Improved Lee, Oehme and Yang approximation

TL;DR

This paper identifies and corrects inconsistencies in the standard LOY approximation for effective Hamiltonians in two-state quantum systems, providing improved formulas that respect CPT symmetry and extend to three-state systems.

Contribution

It introduces corrected and improved formulas for the effective Hamiltonian in two and three state subspaces, addressing previous inconsistencies in the LOY approximation.

Findings

Corrected formulas for H(eff) that respect CPT symmetry.

Inconsistencies in standard LOY assumptions are identified and addressed.

Extended formulas for three-state subspaces are derived.

Abstract

The Lee, Oehme and Yang (LOY) theory of time evolution in two state subspace of states of the complete system is discussed.
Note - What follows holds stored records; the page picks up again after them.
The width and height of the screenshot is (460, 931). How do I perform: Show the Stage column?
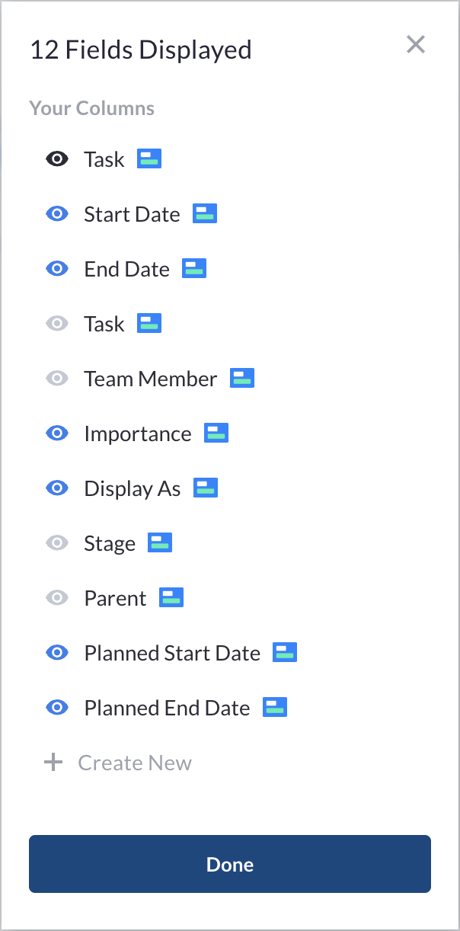tap(57, 543)
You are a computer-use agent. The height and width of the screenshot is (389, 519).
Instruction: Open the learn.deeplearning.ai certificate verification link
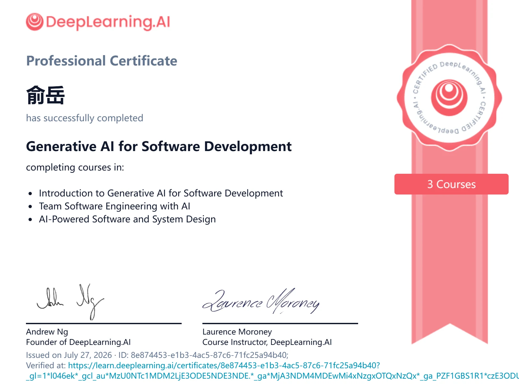pos(224,365)
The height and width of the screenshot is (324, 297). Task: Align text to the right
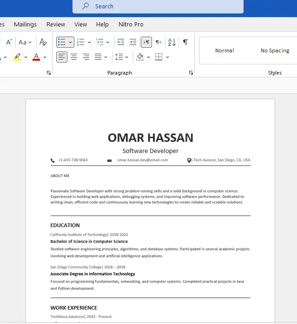[86, 57]
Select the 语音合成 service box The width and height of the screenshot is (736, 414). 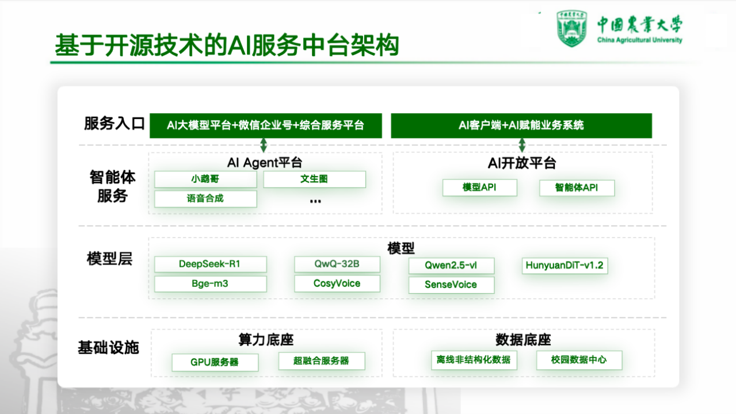tap(205, 199)
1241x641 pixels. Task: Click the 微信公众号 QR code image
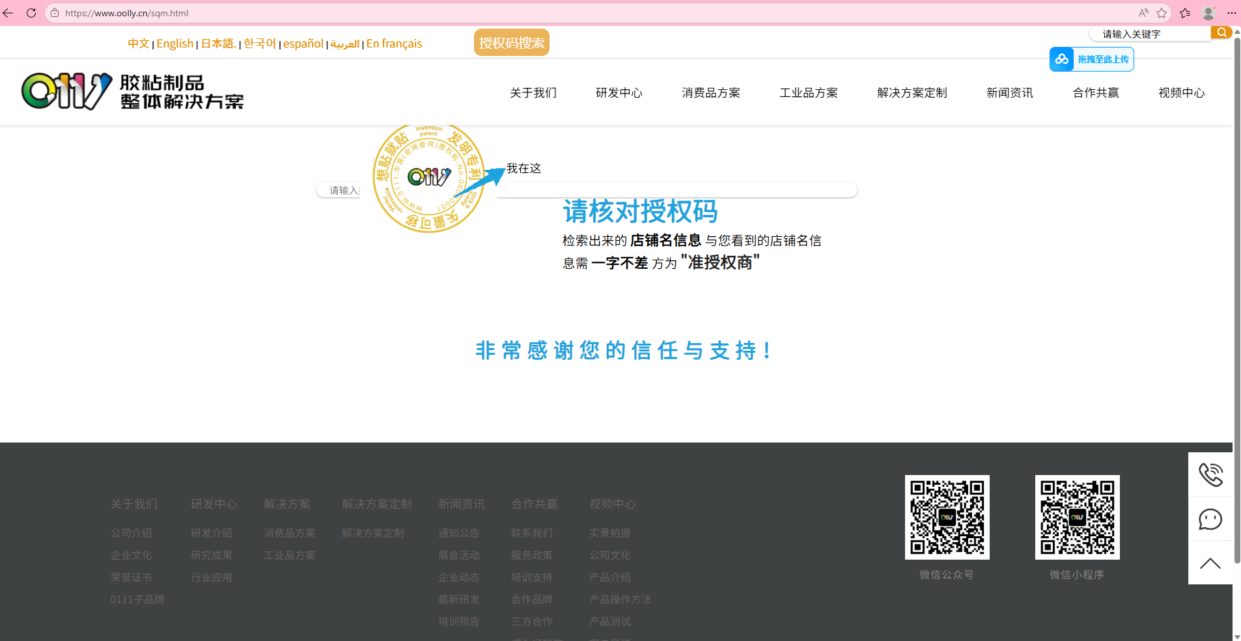tap(947, 517)
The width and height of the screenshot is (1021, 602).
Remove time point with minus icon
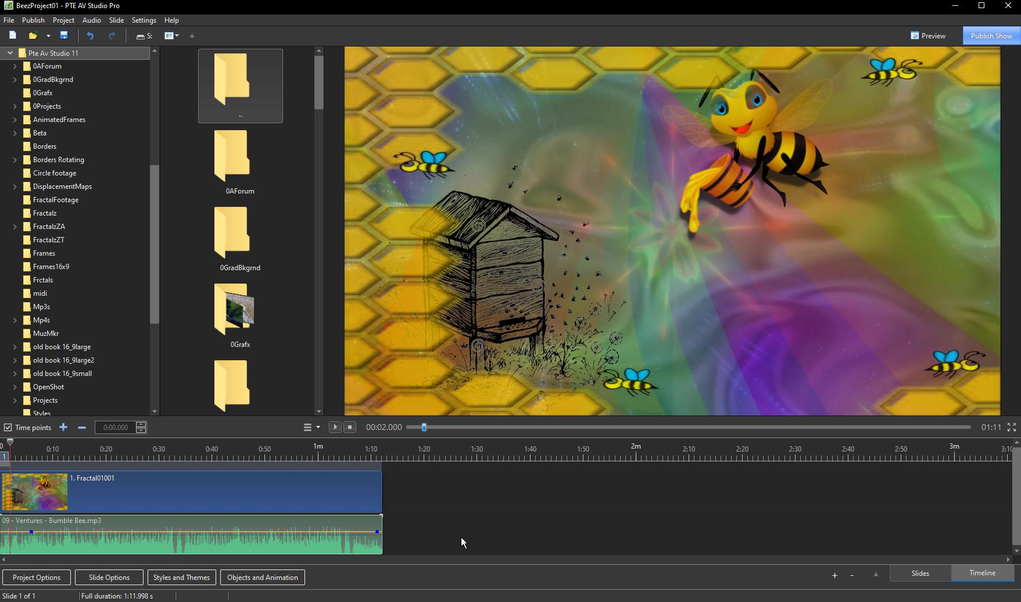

Some inconsistencies in assumptions and approximations used in the standard derivation of the LOY effective Hamiltonian, H(LOY), governig this time evolution are found. Eliminating these inconsistecies and using the LOY method, approximate formulae for the effective Hamiltonian, H(eff), governing the time evolution in this subspace (improving those obtained by LOY) are derived. It is found, in contradistinction to the standard LOY result, that in the case of neutral kaons (<K(0)|H(eff)|K(0)> - <K(0)-bar|H(eff)|K(0)-bar>), cannot take the zero value if the total system the preserves CPT--symmetry. Within the use of the method mentioned above formulae for H(eff) acting in the three state (three dimensional) subspace of states are also found.